Thank you CNY Homepage for covering "IMPACT Utica"

UTICA, N.Y. (WUTR/WFXV/WPNY) – Earlier this morning, “PeopleFirst” – formerly known as the Utica Municipal Housing Authority – held a press conference to unveil ‘IMPACT Utica,’ a development initiative beginning with the Chancellor Apartments right on Bleeker Street.

IMPACT Utica is a multi-phase endeavor that will, according to Executive Director of PeopleFirst, Robert Calli, will, “Address an acute need within our community and enhance the quality of life of the people we serve.”

This redevelopment plan has been in the works for nearly two years now and will work to create relationships between PeopleFirst agents, and citizens who need housing services within the Utica community.

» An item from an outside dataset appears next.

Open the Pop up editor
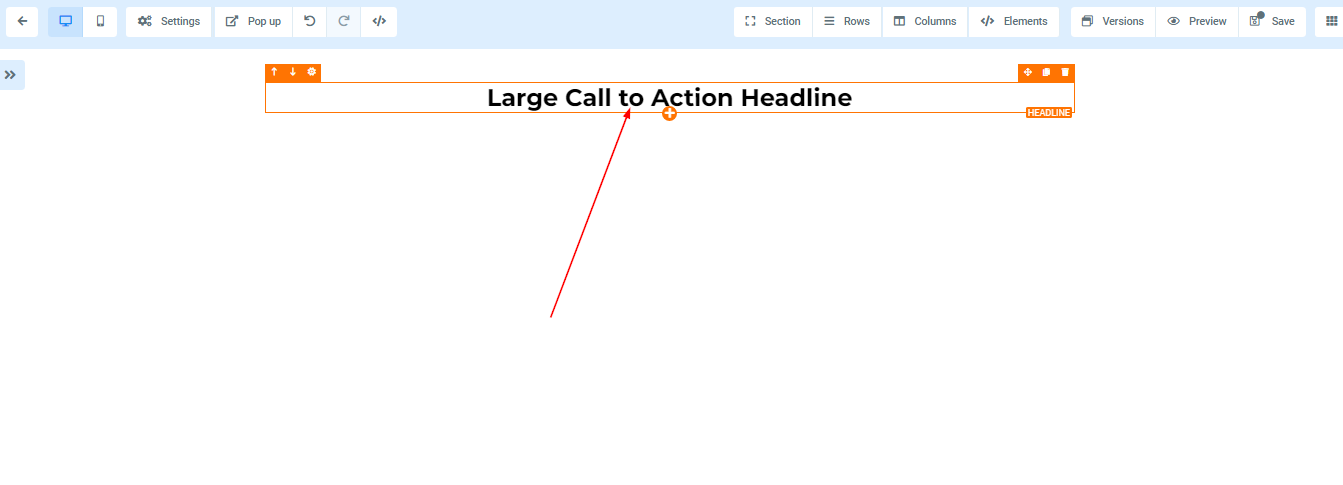pyautogui.click(x=253, y=21)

“When they first brought their concerns to me about the building, they’d heard scare stories from other developments of people being removed from their homes,” said Councilperson Katie Aiello of the First Ward of Utica.

She continued, “When I actually called Bob Calli, they didn’t even bat an eye, they were completely open to any feedback and they were so quick to say, ‘we hear your concerns, here’s why you don’t have to be.’”

“And I’ve seen even my constituents and the tenants in this building just do a full 180.”

Eyewitness News reporter Lauren Brill provided an update last week on the current housing needs in Utica, based on a recent study.

It found that at least one-third of Utica residents are spending too much on rent, based on their household income.

And while that in itself is an issue, today’s press conference focused on specific housing plans for the Chancellor Apartments – set to be a spot for the elderly and disabled – and the warehouse at 700 Broad Street – set to be a mix of residential occupants between the elderly and people aged 18 to 24.

And it is important to note that although the price may be right, and they fall within the age range, this affordable housing will not be meant for, say, the recent college graduate.

“There is always flexibility in criteria, but the primary focus is those who are lost and in need,” said Robert Calli. “Could there be a secondary purpose served by the population base that you just mentioned? The answer is yes.”

He continued, “But you know, we have to make sure that we take care of the vulnerable, and so the primary focus and priority will be to address the vulnerability of those individuals who are in the age range between 18 and 24.”